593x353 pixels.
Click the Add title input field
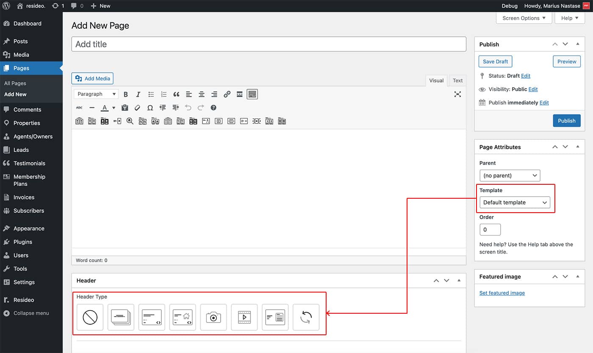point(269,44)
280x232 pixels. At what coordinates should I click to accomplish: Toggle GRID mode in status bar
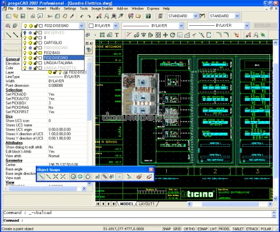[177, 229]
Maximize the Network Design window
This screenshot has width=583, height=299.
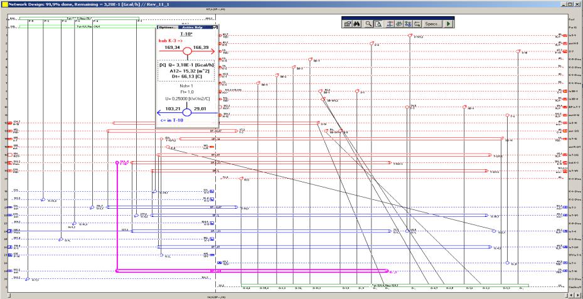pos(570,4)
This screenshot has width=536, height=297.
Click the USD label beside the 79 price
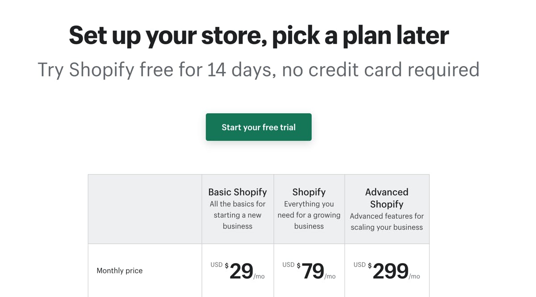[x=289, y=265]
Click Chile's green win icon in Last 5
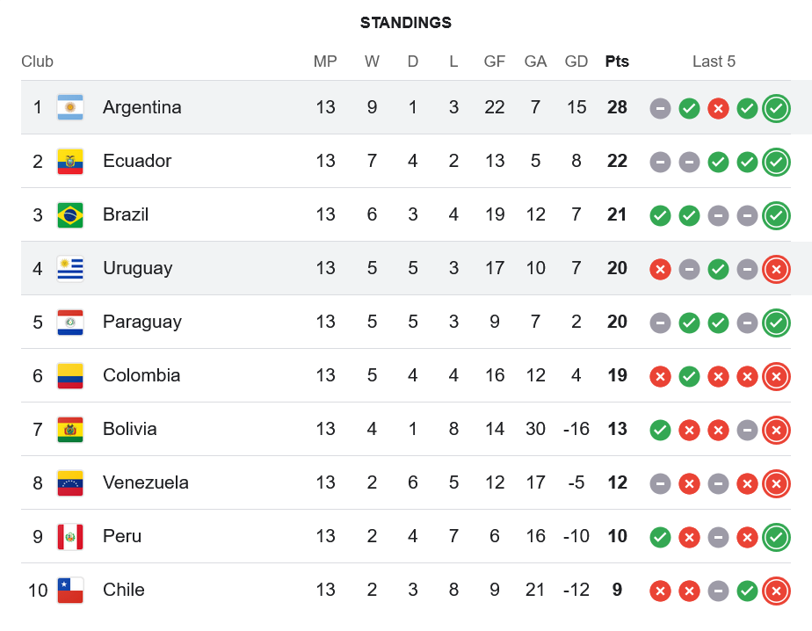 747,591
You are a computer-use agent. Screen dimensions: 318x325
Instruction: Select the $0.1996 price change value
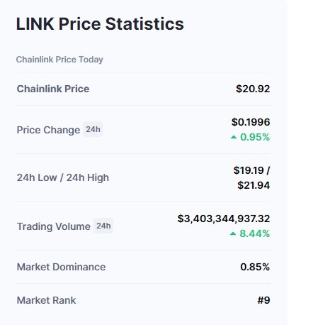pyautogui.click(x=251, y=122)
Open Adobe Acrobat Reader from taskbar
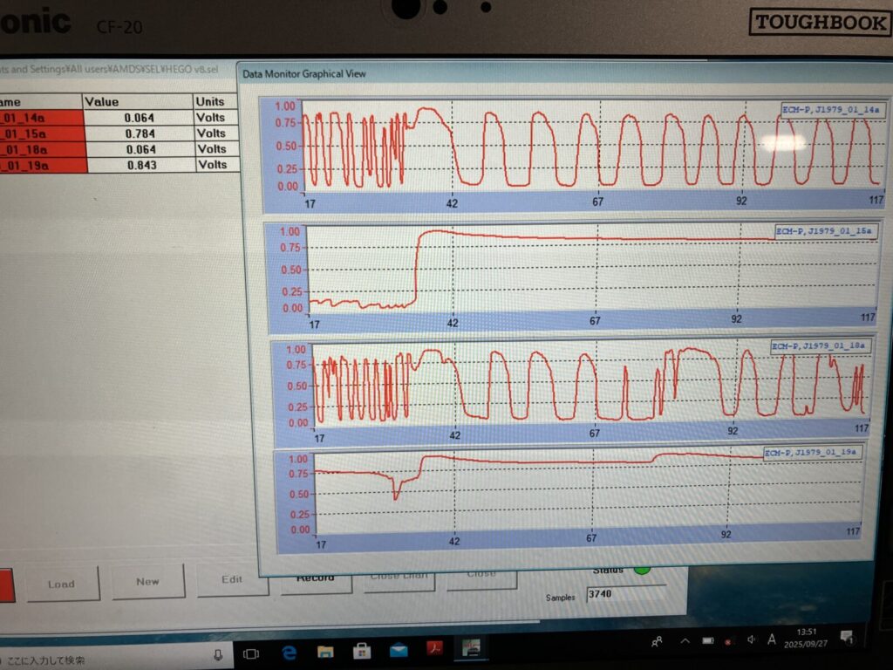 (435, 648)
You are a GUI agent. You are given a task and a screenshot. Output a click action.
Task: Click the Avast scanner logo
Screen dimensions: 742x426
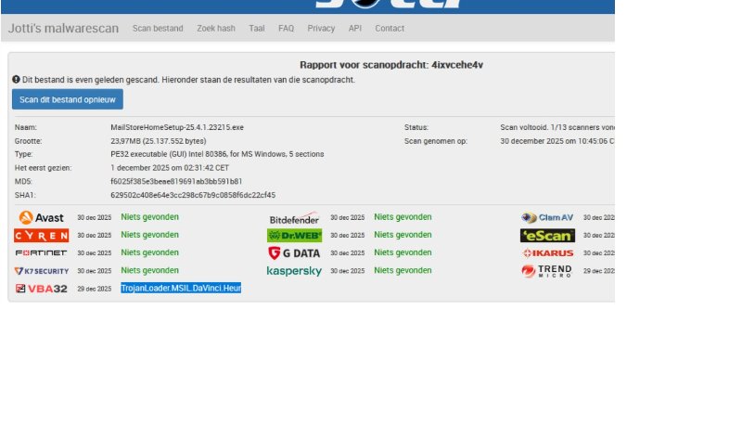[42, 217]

- - - -

→ Assignment
What you return must match the material above exactly, apart from its pictures.

→ Response
593x353 pixels.
Click the Add title input field
point(269,44)
280x232 pixels. At what coordinates should I click to accomplish: Toggle GRID mode in status bar
[177, 229]
Maximize the Network Design window
This screenshot has width=583, height=299.
pos(570,4)
This screenshot has width=536, height=297.
Click the USD label beside the 79 price
[x=289, y=265]
Click Chile's green win icon in Last 5
 747,591
You are a computer-use agent. Screen dimensions: 318x325
Instruction: Select the $0.1996 price change value
pyautogui.click(x=251, y=122)
Open Adobe Acrobat Reader from taskbar
 (435, 648)
You are a GUI agent. You are given a task and a screenshot. Output a click action.
Task: Click the Avast scanner logo
Screen dimensions: 742x426
[42, 217]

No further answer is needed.